* [Set problem]
Pick out and copy every line in the items below that contains the string "Select". Case counts.

* [Given data]
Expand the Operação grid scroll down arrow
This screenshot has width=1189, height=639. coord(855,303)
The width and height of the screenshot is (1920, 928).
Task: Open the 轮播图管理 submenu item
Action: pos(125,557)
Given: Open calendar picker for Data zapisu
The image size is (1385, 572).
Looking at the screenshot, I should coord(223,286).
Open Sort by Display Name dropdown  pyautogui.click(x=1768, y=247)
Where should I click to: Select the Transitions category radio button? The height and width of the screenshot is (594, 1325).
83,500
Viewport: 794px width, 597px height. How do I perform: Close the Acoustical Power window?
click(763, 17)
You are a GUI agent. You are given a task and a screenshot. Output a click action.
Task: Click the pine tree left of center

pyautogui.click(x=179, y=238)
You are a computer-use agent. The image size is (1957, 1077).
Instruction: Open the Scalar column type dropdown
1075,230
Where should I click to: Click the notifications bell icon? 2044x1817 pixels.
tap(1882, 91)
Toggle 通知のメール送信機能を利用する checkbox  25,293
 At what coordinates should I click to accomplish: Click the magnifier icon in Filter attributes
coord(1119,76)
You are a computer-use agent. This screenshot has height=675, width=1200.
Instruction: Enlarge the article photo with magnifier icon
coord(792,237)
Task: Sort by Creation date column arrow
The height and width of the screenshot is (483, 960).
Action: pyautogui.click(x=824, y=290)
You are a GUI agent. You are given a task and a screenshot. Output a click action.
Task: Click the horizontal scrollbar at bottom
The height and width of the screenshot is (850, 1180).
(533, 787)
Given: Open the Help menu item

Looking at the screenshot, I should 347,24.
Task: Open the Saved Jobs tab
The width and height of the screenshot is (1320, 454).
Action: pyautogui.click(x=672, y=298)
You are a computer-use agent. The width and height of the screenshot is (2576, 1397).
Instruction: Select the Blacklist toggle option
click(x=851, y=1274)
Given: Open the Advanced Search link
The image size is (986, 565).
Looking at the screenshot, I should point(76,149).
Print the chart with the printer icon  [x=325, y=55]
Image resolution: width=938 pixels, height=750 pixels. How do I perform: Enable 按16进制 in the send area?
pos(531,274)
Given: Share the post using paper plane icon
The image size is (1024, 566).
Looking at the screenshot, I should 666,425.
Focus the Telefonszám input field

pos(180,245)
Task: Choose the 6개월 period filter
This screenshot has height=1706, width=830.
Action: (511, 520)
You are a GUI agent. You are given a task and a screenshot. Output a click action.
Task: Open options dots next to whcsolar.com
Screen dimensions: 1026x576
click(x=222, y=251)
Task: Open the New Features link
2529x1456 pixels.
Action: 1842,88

* [Response]
Where should I click to: Select the Transitions category radio button? The height and width of the screenshot is (594, 1325).
Instruction: Select the Blacklist toggle option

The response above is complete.